Nico Vermeulen, director of the National Association of Automobile Manufacturers of South Africa, said employment levels in the fourth quarter declined fairly substantially, principally because of the lay-off of temporary workers at three major industry plants after stable industry employment over the past four years. The plants were not identified.
The latest quarterly review of business conditions in the new vehicle manufacturing industry released on Friday said an average of 30953 people were employed by the industry last year compared with an average of 31 260 in 2015.
The review said that with the exception of heavy commercial vehicles, capacity utilisation levels declined last year following the relatively high sectoral capacity utilisation levels recorded in 2015.
It added that capacity utilisation in the light commercial vehicle sector improved significantly in the fourth quarter.
Capacity utilisation levels for cars declined last year to 76 percent from 80.4 percent in 2015 while light commercial vehicle capacity utilisation dropped to 77.9 percent from 80.6 percent in the same period.
The review said capital expenditure by the vehicle manufacturing industry this year was expected to reach R8.17 billion compared with R6.4 billion last year and the record R6.9 billion in 2014.
Vermeulen said the high levels of capital expenditure in recent years and particularly future years may be attributed to investment projects by manufacturers in terms of the Automotive Production and Development Programme and associated higher levels of production for export markets.

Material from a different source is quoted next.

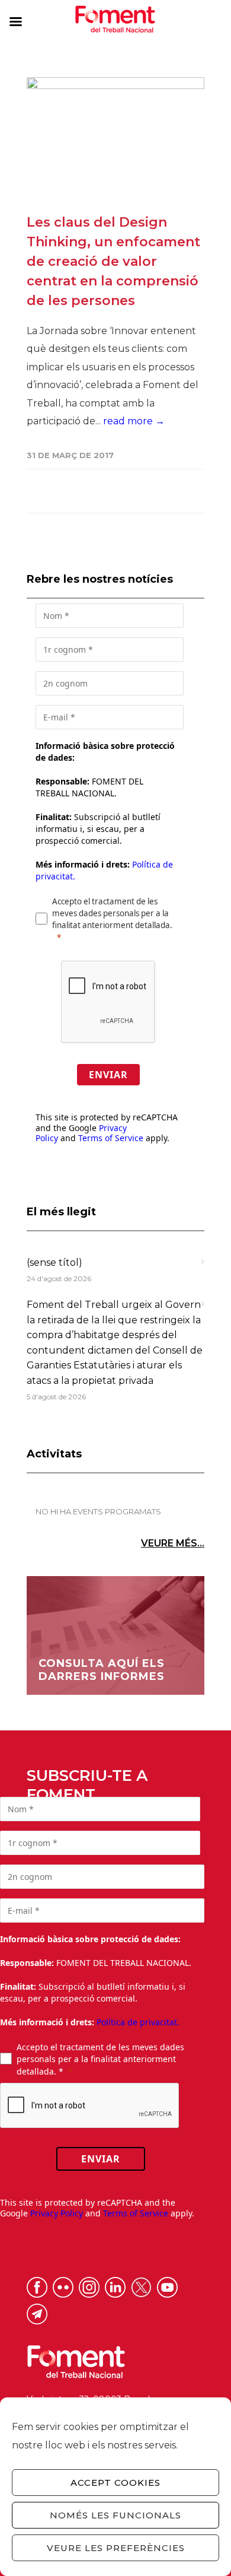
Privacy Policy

He said the domestic new vehicle market continued to contract sharply on a year-on-year basis while the short to medium term domestic outlook remained of low economic growth.
Vermeulen said to expect double digit new vehicle price increases, because of earlier exchange rate weakness and vehicle production inflation last year together with relatively high interest rates, low levels of consumer and business confidence would further pressurise sales.
He said total new vehicle sales declined by 11.4 percent last year.
Vermeulen said that barring unforeseen political events and instability, new vehicle sales this year could improve modestly in volume terms on the assumption that the domestic economy would expand by about 1 percent during the year.
New vehicle exports improved by 3.3 percent year-on-year last year to 344859 units and were expected to improve by about 10 percent this year to about 375 000 vehicles, he said.